As to the non-theme fill it seems to me that Frank jacked the difficulty level up a notch over his usual fare, as I found myself constantly back-tracking to fill in answers that I had left blank when I first encountered them which I don't usually have to do. There were even a couple of entries that left me uncertain they were correct after I wrote them in. DIPLOID (8a - Having two of each chromosome) was particularly problematic because the word was totally unfamiliar to me, and two of the crosses could plausibly have been different: IN BALANCE (9D - Maintaining equilibrium) might have been "on balance", and PHIS (10d - Letters after upsilons) might have been "chis" (I never claimed to know the whole Greek alphabet). The other entry that caused me some mild anguish was ASCUS (22a - Fungal spore sac), mostly because I was not 100% certain of ESPERANTO (16d - Language devised in 1887). Likewise, MAGOG (94a - Revelation nation) was also a total unknown for me, but at least all of the crosswords were solid. None of this is by way of complaint as I enjoy a challenging puzzle, but it definitely provided a different solving experience than I am used to when I do a Premier Crossword.
Other entries that caught my attention for a variety of reasons:
- POO (66d) is a word I don't think I've encountered in a puzzle before, for obvious reasons, but Frank managed to come up with a clue that renders it suitable for the puzzles page in a family newspaper: "Jack-a-___" (hybrid dog).
- "Old dog star" (52d) had me thinking celestial body and then it turned out to be none other than LASSIE - nice misdirection.
-"Ground, as grinders" (97d) had me totally flummoxed until the crosswords made GNASHED inevitable.
- "Wee miss" (39d) is YOUNG GIRL while "Little boys" (98a) are LADS - that's a nice pairing, I think.
- It's Sunday, so my first thought on seeing "Part of AFL" (38d) had me thinking football but I couldn't see how any part of American Football Leagues was going to fit into 5 squares.
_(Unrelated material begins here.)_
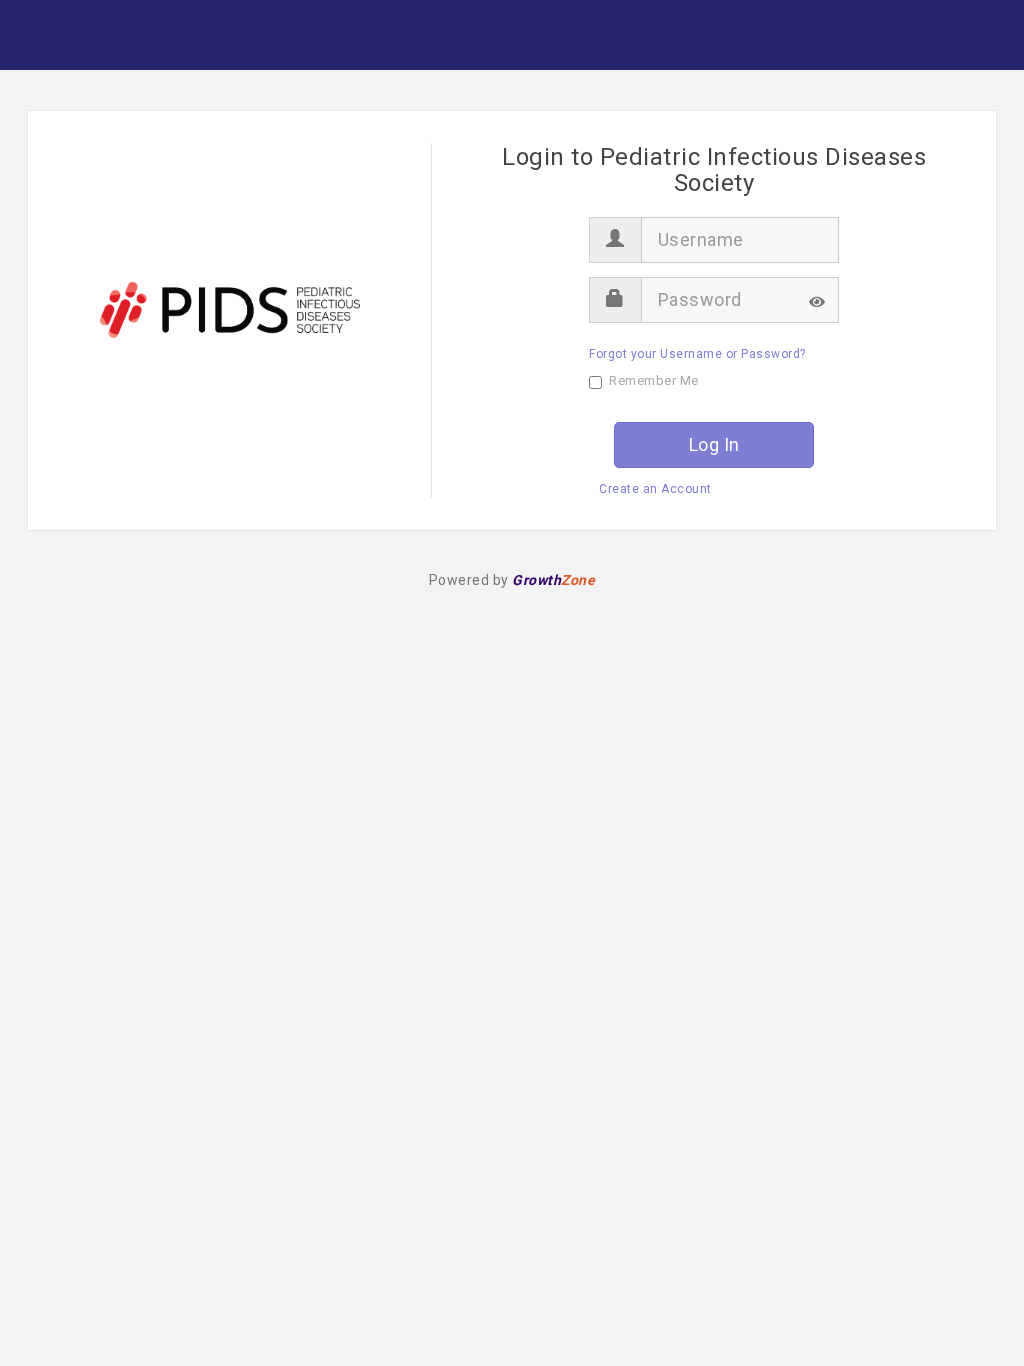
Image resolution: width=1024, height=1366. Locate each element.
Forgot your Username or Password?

Good thing for me I've also heard of the American Federation of LABOR.
- I had the first three letters of THWART (103d - Impede) in place and thought I had a mistake but it turns out there really is a word the begins with THW.
- "The "SI" of WYSIWYG" (117a) is pretty cryptic unless you are familiar with the phrase "what you SEE IS what you get".
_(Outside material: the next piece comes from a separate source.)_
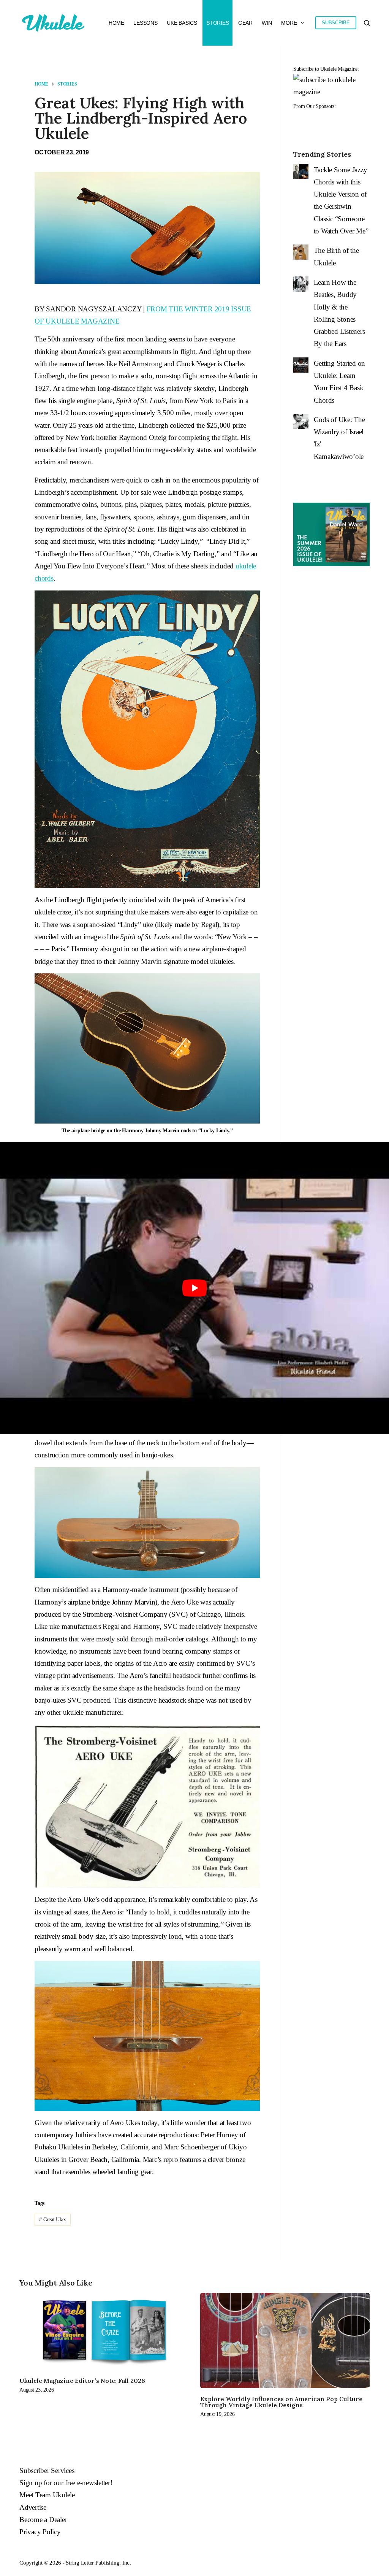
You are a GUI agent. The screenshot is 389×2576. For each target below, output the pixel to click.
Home (116, 23)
- EROICA (105d - Beethoven symphony nickname) and Mozart's "Eine KLEINE Nachtmusik" (106d) add a touch of class to the grid.
- MONACO (69a - European country) is never in the news - I wonder why that is? Come to think of it SWEden (99d - Eur. country) keeps a pretty low profile, too. They must be doing something right.
- "A" IS for Alibi" (119a) is the first entry in the "alphabet series" of books by Sue Grafton (I think she's up to "W" is for Wasted). Her titles are very helpful to crossword constructors.
- GYN (101d - Ob-__(delivery doc)) crossing ENT (114a - Doc treating tinnitus) is a strange combination of medical specialties, it seems.
- Have you taken the ALS (33d - Gore and Green) Ice Bucket Challenge yet? Me neither.
- I'll be a MENSCH (54d - Kind, decent person) and quit now.